Target's chief information officer is hanging it up. Beth Jacob is resigning effective Wednesday in the wake of a massive data breach that left a smear on the company's brand and a dent in its profits, according to The Associated Press.
The Target breach led to the theft of 40 million credit and debit card accounts in transactions that occurred from Nov. 27 to Dec. 15. But the data theft took a heavier toll on the retailing giant's customers, affecting about 45.7 million shoppers in 2005. KrebsOnSecurity broke the news last month that at the heart of the costly breach were network credentials stolen from a third-party vendor.
Nevertheless, it appears Jacob is taking the fall.
"Target Chairman, President and CEO Gregg Steinhafel said in a statement released to The Associated Press that the company will search for an interim chief information officer who can help guide the company through the transformation. Jacob had been in her current role since 2008 and oversaw teams in the U.S. and India," the AP reported.
What Really Happened?
Target isn't the only retailer to see a breach recently. Neiman Marcus said after Target's problems became public that it, too, may have been breached. And just Wednesday Sally Beauty Holdings responded publicly to rumors of a systems breach.
"Recently, our systems detected an attempted intrusion into our Sally Beauty Supply LLC network, and we believe we promptly mitigated potential issues arising from this intrusion," the company said in a statement. "As a result of our ongoing investigation, which included assistance from a top-tier security firm, we have no reason to believe there has been any loss of credit card or consumer data. We will continue to investigate and actively monitor this situation."
We caught up with Chester Wisniewski, senior security adviser at Sophos, to get his thoughts on the Target CIO resignation and the Sally Beauty Supply breach.

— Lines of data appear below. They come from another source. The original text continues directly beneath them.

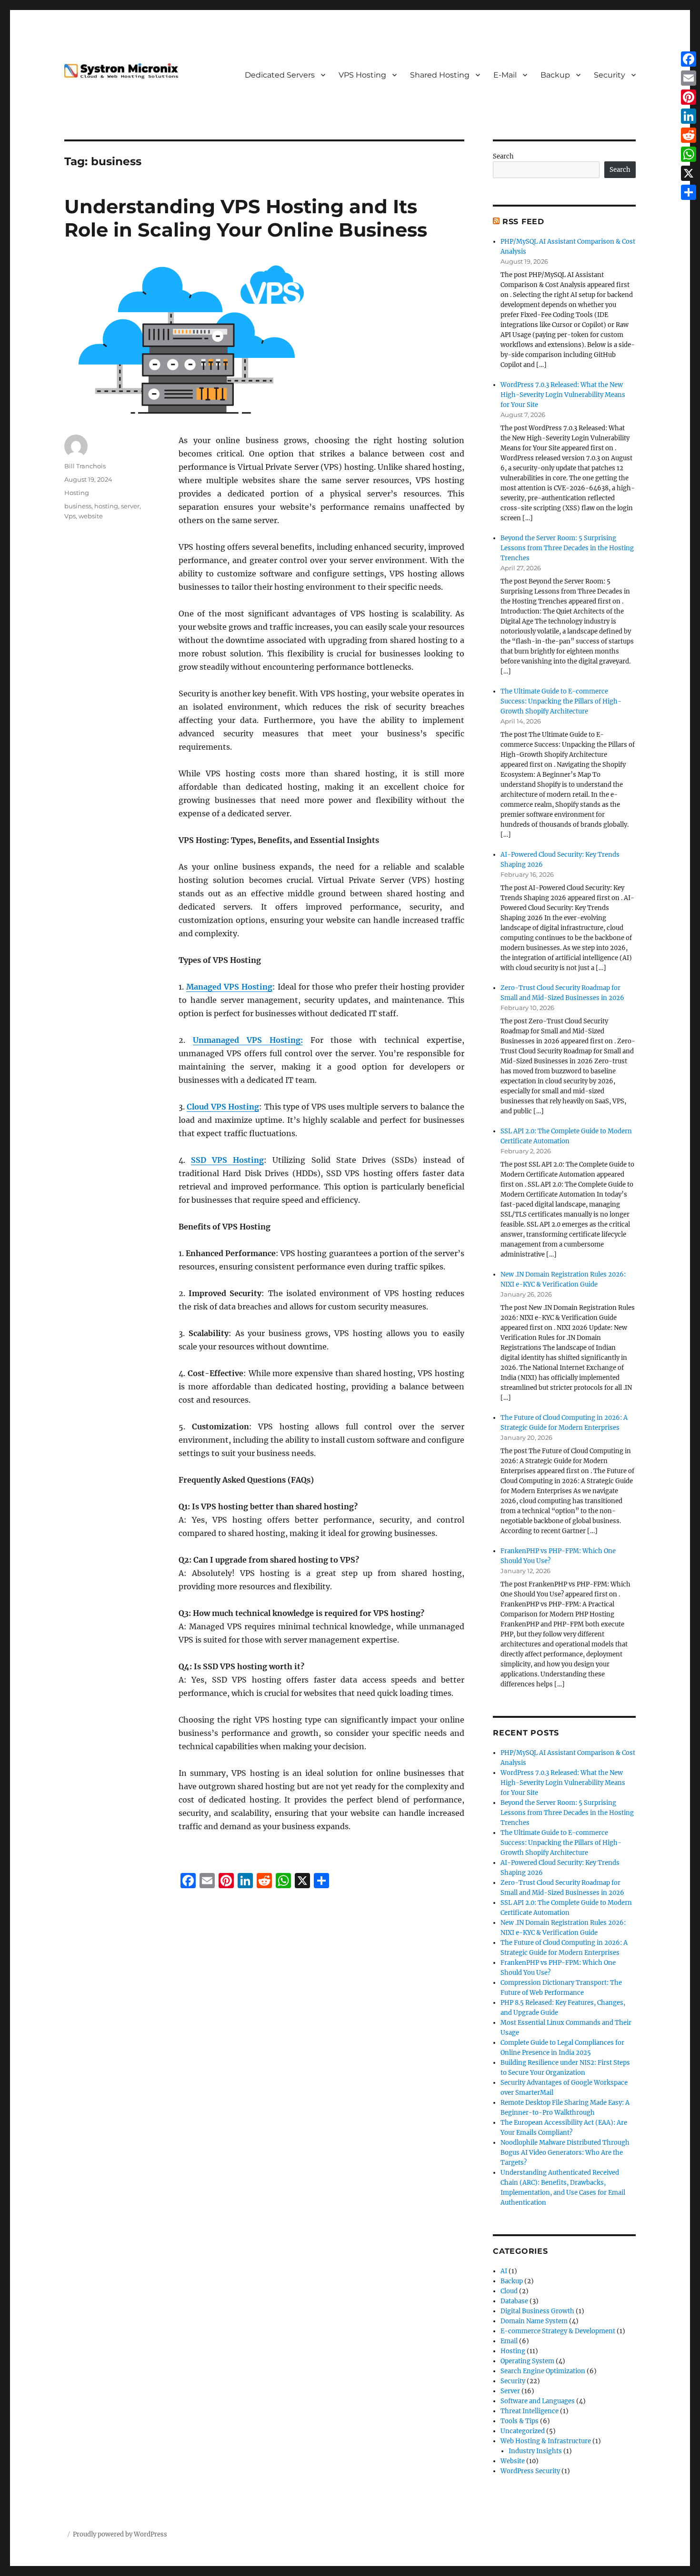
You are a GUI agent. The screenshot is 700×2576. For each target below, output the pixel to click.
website (91, 516)
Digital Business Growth (537, 2311)
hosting (106, 506)
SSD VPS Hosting (227, 1160)
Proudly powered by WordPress (120, 2534)
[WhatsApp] (688, 154)
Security (609, 74)
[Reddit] (688, 135)
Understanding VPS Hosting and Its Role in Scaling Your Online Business (245, 218)
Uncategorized (522, 2431)
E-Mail (505, 74)
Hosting (76, 492)
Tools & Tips (519, 2421)
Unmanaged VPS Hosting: (248, 1040)
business (77, 506)
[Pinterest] (688, 97)
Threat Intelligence (529, 2411)
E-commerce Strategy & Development (557, 2331)
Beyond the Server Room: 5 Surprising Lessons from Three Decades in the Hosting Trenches (567, 548)
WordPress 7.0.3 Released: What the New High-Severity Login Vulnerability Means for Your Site (562, 395)
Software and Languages (537, 2401)
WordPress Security (530, 2471)
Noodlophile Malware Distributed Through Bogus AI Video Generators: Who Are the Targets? (565, 2153)
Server (510, 2391)
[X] (688, 173)
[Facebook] (688, 59)
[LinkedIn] (688, 116)
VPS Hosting (362, 74)
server (130, 506)
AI (503, 2271)
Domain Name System (534, 2321)
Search (503, 156)
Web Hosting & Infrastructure (545, 2441)
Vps (70, 516)
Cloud (509, 2291)
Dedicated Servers (280, 74)
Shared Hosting (440, 74)
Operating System (527, 2361)
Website (512, 2461)
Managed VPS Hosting (229, 986)
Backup (555, 74)
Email (509, 2341)
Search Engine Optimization (542, 2371)
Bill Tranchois (85, 466)
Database (514, 2301)
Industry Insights (535, 2451)
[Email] (688, 78)
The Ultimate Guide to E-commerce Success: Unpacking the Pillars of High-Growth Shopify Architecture (560, 701)
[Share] (688, 192)
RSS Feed (523, 221)
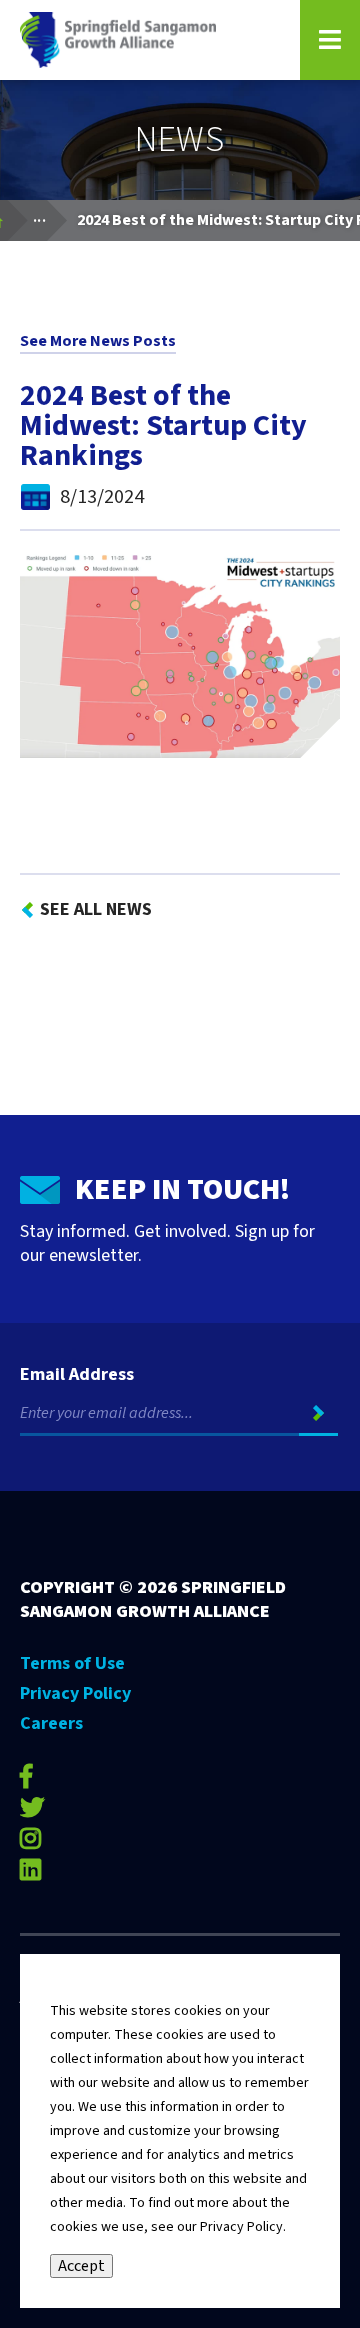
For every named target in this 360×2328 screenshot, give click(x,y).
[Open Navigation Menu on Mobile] (330, 40)
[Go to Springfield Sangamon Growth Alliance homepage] (147, 40)
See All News (96, 909)
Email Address (77, 1375)
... (49, 215)
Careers (51, 1723)
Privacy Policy (75, 1693)
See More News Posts (98, 341)
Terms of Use (72, 1663)
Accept (81, 2266)
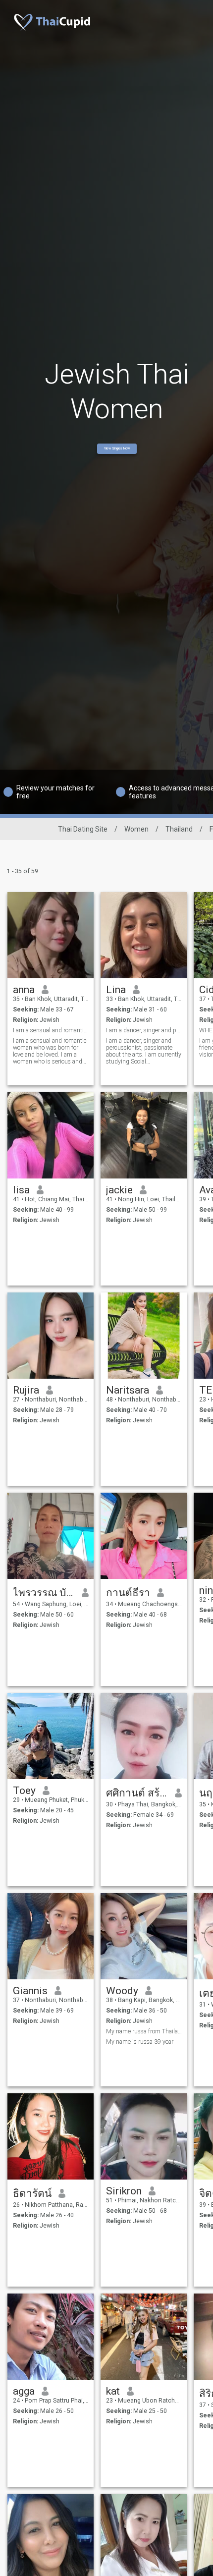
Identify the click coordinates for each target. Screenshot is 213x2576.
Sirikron (124, 2191)
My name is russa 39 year (139, 2041)
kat (113, 2391)
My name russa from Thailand (144, 2031)
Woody (122, 1991)
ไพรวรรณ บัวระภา (44, 1593)
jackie (119, 1190)
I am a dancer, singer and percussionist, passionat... (144, 1030)
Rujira (26, 1390)
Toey (24, 1790)
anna (24, 990)
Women (136, 829)
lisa (21, 1190)
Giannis (30, 1991)
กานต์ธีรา (128, 1593)
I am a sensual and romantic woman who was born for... (51, 1030)
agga (24, 2391)
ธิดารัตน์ (32, 2193)
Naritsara (127, 1390)
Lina (116, 990)
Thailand (179, 829)
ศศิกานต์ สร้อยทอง (137, 1793)
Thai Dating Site (82, 829)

Although he had no comment on Target, he told us details on the Sally breach were scant. That, he said, makes it hard to know what happened.
Would Chip Tech Help?
"It would be a reasonable conclusion that something similar to what happened at Neiman Marcus and Target occurred at Sally Beauty Supply," Wisniewski said. He went on to point out how susceptible American retailers are to this type of attack due to the lack of chip technology in credit cards used in the U.S.
In fact, he's not so sure retailers are 100 percent to blame for the rash of data breaches lately.
"While retailers certainly have a responsibility to customers and shareholders to prevent this type of theft, the best way to solve the problem is to stop using 16 digits as if they are a secret code that unlocks people's bank accounts," Wisniewski said. "The card industry itself has at least as much responsibility for resolving this problem as the merchants."